RAe-TEE II(RABe-EC)


 1957年から運転を開始したTEEですが、SBBではNSとの共同開発によるディーゼル動車を用いていました。しかし、電化率では欧州一を誇るSBBとしては、独力でTEE用の電車の開発を始めました。その際、スイスの技術力の高さを誇る為、当時TEEを運転していた各国(NS,SNCB,CFL,SNCF,DB,SBB,FS,OEBB)の電化区間なら何処でも走行可能な様に動力車には各国の電化システムに対応した多電源の動力車とされ、ゴッタルト峠の26‰や、アールベルク峠の33‰区間も走行出来る様に、動力車の高出力化や、電気ブレーキや電磁ブレーキ等も装備しています。

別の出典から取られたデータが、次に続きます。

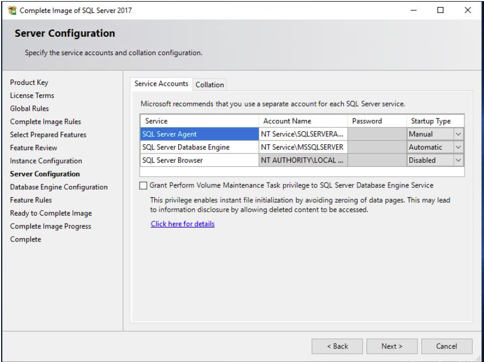Edit Account Name for SQL Server Agent
The image size is (484, 362).
303,134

 車内は、スイス人の好みから向かい合わせのボックスタイプのオープン座席で、各車の出入り口付近にはクローゼットも設置されています。食堂車の車端にはバーカウンターも設けられています。動力車は、3軸ボギー(A1A)台車で、各国の電化システムに対応した4つのパンタグラフが搭載されています。車内は方廊下で、機器室、荷物室、税関吏室に厨房が設けられています。


 1961年7月の夏ダイヤからTEEとして営業運転に付く為、何とか営業開迄に3編成が落成しました。予備車となる4編成目が落成する9月迄は正に綱渡り的運用をこなしています。運転を開始した各列車とも営業的には成功を収め、当初5輛編成として製造されたRAe-TEE IIも混雑緩和の為1966年に中間車をもう1輛加えた6輛編成となっています。更に、1967年にはもう1編成(1055)増備されています。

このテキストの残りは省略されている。